> **Problem requirements**: Give the number of lines in the listing that contain "Task", with no other words.

──────────────────────────────

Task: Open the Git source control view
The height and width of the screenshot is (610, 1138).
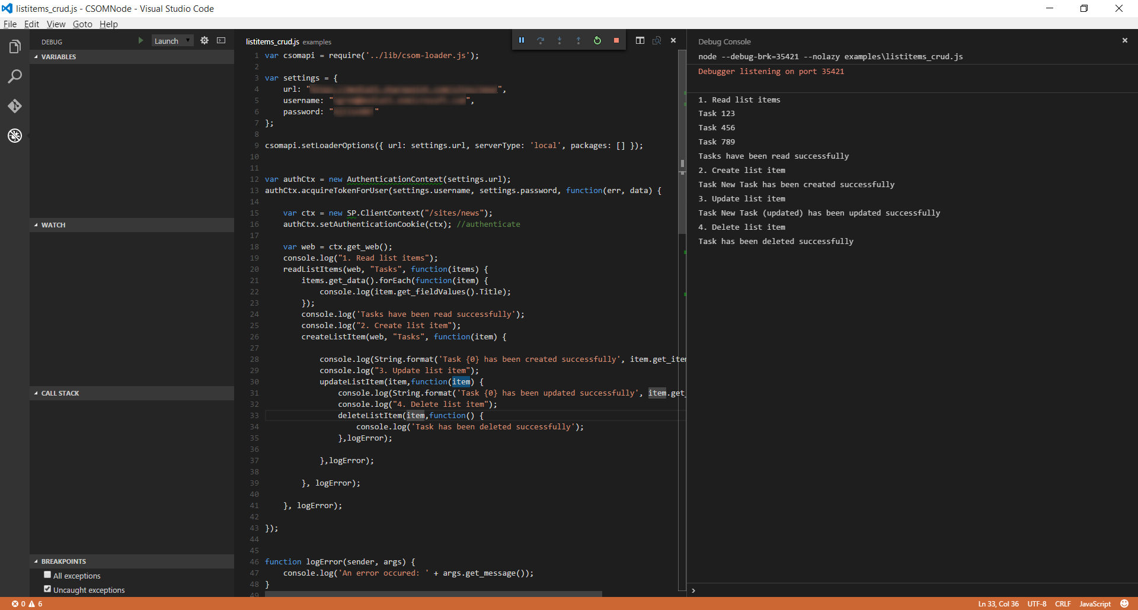Action: [15, 106]
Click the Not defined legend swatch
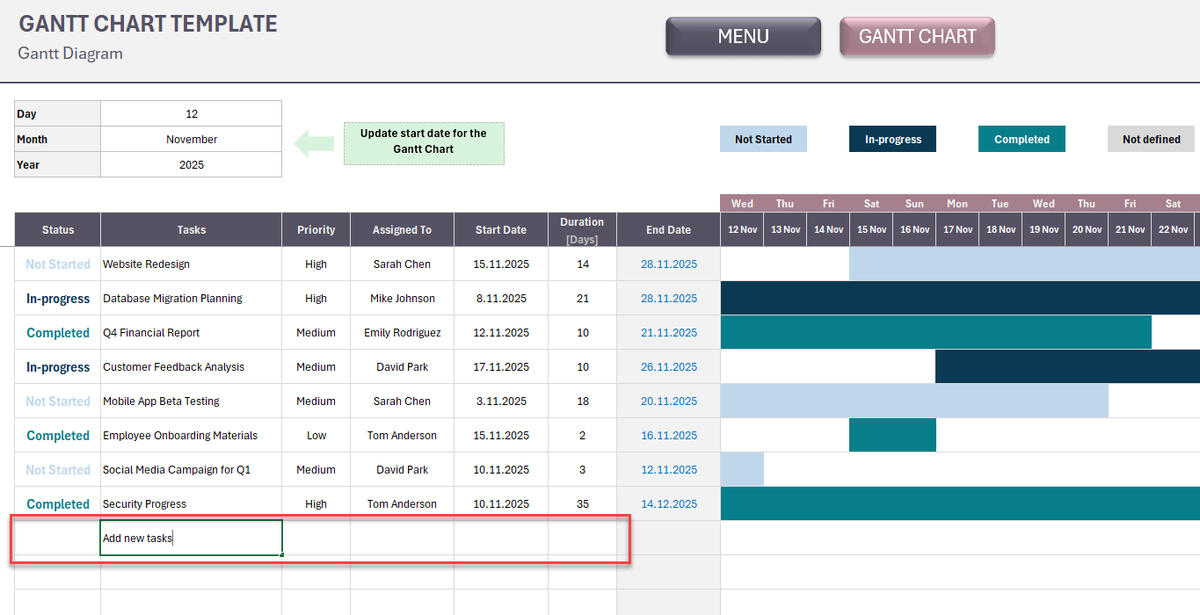The width and height of the screenshot is (1200, 615). coord(1151,140)
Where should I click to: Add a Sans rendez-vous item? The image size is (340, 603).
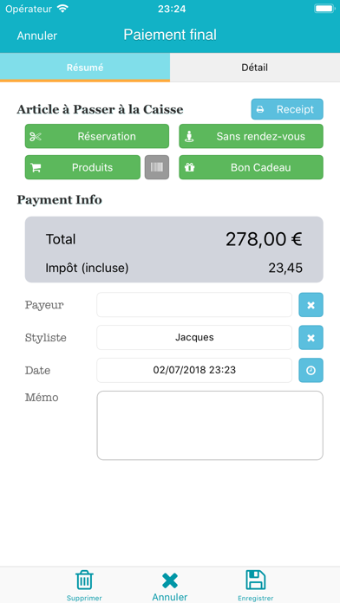pos(251,136)

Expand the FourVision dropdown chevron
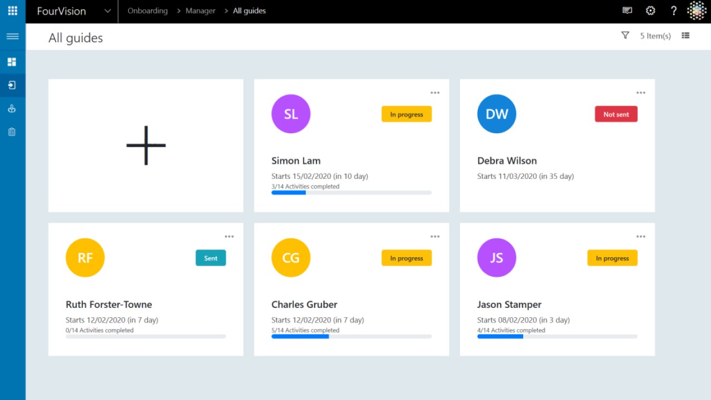point(108,11)
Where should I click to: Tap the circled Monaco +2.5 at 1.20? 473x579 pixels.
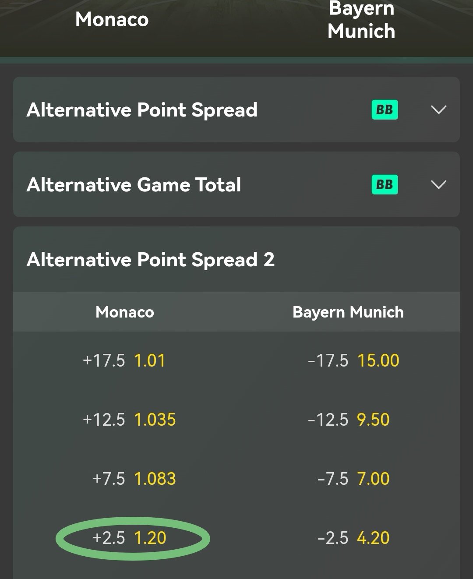(x=130, y=538)
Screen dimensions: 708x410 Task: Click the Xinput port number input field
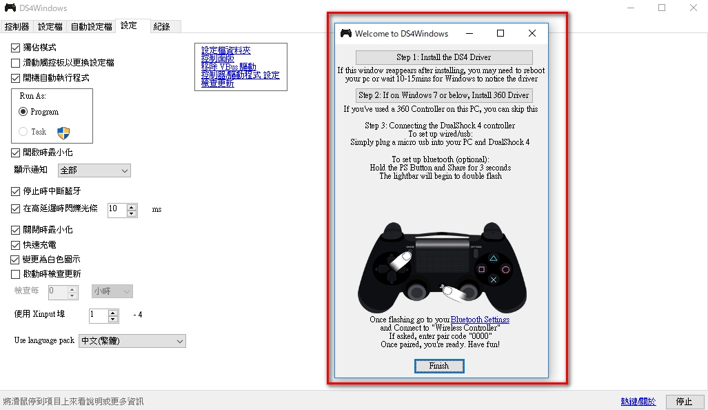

──────────────────────────────

> **Solution to the problem**: 2